### Extracted text
========

The flashlight world has been rampant with newcomers as of late. All of them are trying to make their name in a cutthroat industry. Only some of them succeed in doing so.
Meat and Potatoes
Balder has chosen to follow what has become the most tread path in this crowd. The duty light sized torch using 2xCR123A cells or a single 18650 is a very good place to start if you want to make yourself known. Quite honestly Balder is doing quite a good job of it as well. Aesthetically, the BD-2 really makes quite a statement. Its duo-tone anodizing and recessed heat-sink fins create a unique appearance that is extremely attractive. It comes with either the standard crenelated stainless steel bezel or a flat black one if that is more to your liking. I definitely left the SS one in place because of both the increased drop protection against dings and how it matches furthers the duo-tone look of the light. Some of the edges and ridges of the BD-2 (such as around the bezel) are just a little sharp and I wish they had just a little more attention paid to them, however it doesn’t really feel like neglect, but rather design decisions that were made.
The BD-2 isn’t just about looks though. It’s Cree XM-L LEDis driven to output a brilliant 300 lumens of light on High and does so with panache. This torch uses a very lightly textured reflector to project one of the smoothest looking beams I have seen in a while. It has a fairly tight focus to the center spot, however it has a very large and gradual transitional corona into a bright spill that turns it into an extremely adept general illumination spread. There are simply no defects to be found in this beam.
If that beam isn’t quite smooth or well spread enough for you, there is one more feature where this light really shines. The front of the light including the reflector can be unscrewed from the heat sink exposing the bare LED and in effect creating what I believe the enthusiast crowd terms a “mule” light. The output in this form is completely unrestrained, near 180° full flood beam. This is the raw emission from the XM-L in its natural dispersal pattern and it makes for some of the most useful short range illumination you can imagine. The problem with doing this too often however is that like I said, the LED is fully exposed at this point so it is far more susceptible to accidental damage. Also when you are reattaching the reflector you want to be very careful not to have it angled or cross threaded at all because it feels like the narrow hole in its base could easily scratch the LEDs dome if it was to come into contact.

========

### Complete the following
[a] In the flashlight review, how many lumens does the BD-2 put out on High?
[b] Reproduce the part of the flashlight review starting at "The BD-2 isn’t" and ending at "in this beam.".

### Dataset content
========

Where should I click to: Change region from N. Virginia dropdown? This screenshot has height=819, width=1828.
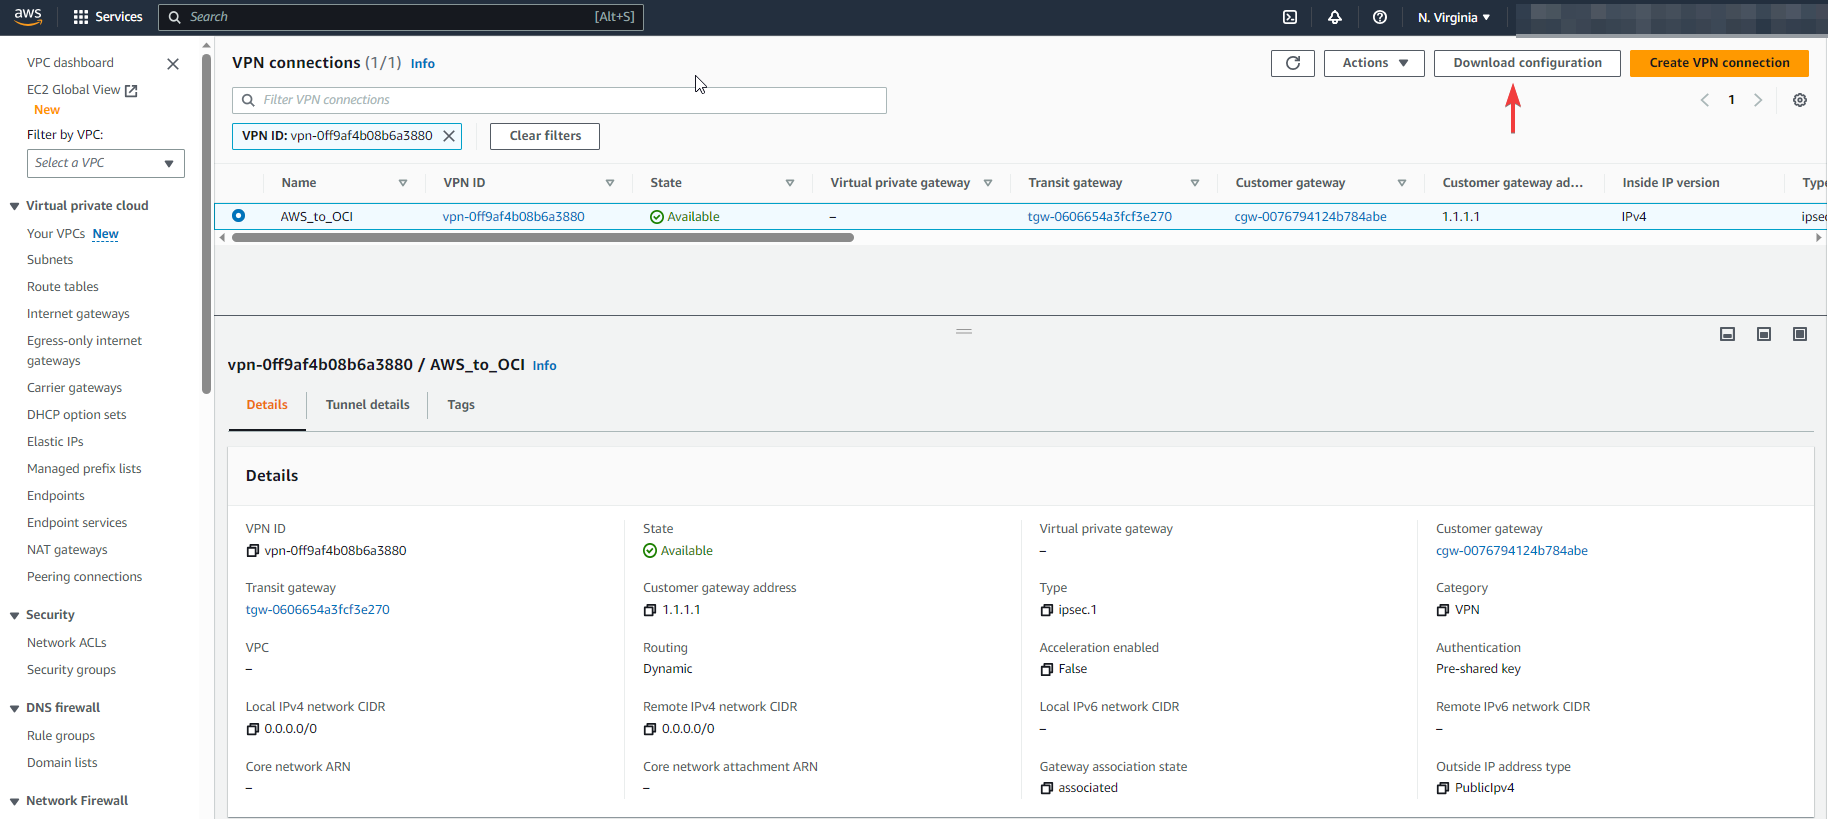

========

### Answers
[a] 300 lumens

[b]
The BD-2 isn’t just about looks though. It’s Cree XM-L LEDis driven to output a brilliant 300 lumens of light on High and does so with panache. This torch uses a very lightly textured reflector to project one of the smoothest looking beams I have seen in a while. It has a fairly tight focus to the center spot, however it has a very large and gradual transitional corona into a bright spill that turns it into an extremely adept general illumination spread. There are simply no defects to be found in this beam.